PROBLEM STATEMENT — Each line of the records must appear in your answer exactly, with no pictures.

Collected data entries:
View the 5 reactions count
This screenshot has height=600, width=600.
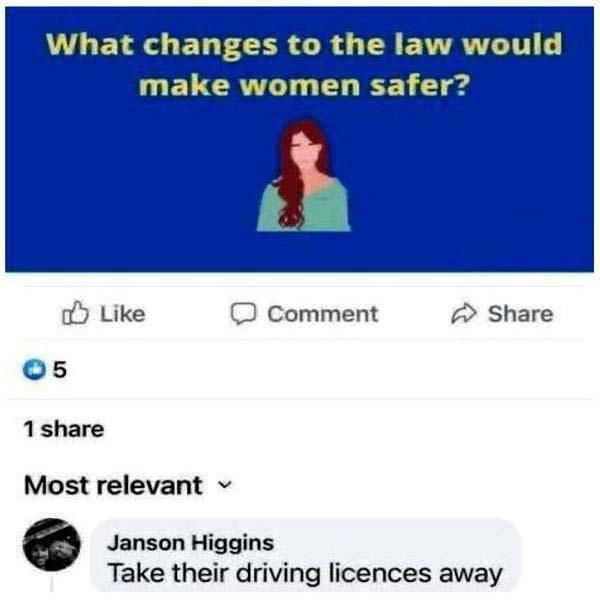60,370
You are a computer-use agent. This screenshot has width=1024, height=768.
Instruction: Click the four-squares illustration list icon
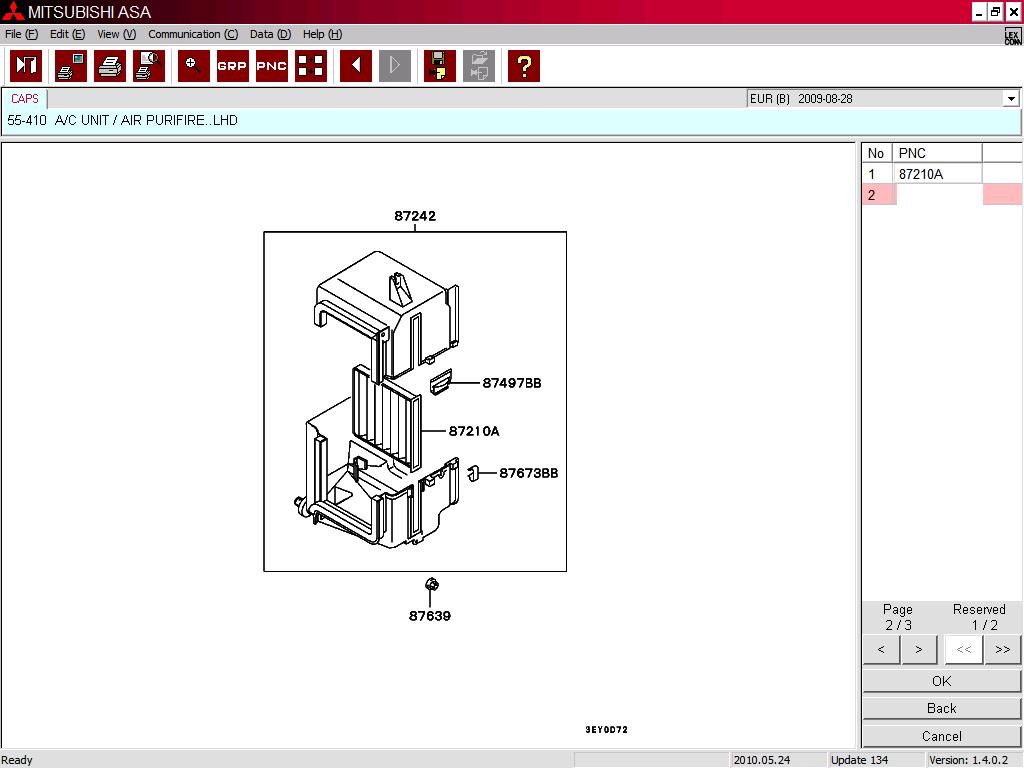click(311, 66)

EXERCISE OUTPUT —
View the 5 reactions count
This screenshot has height=600, width=600.
60,370
You are a computer-use agent. This screenshot has width=1024, height=768.
Instruction: Click the four-squares illustration list icon
click(311, 66)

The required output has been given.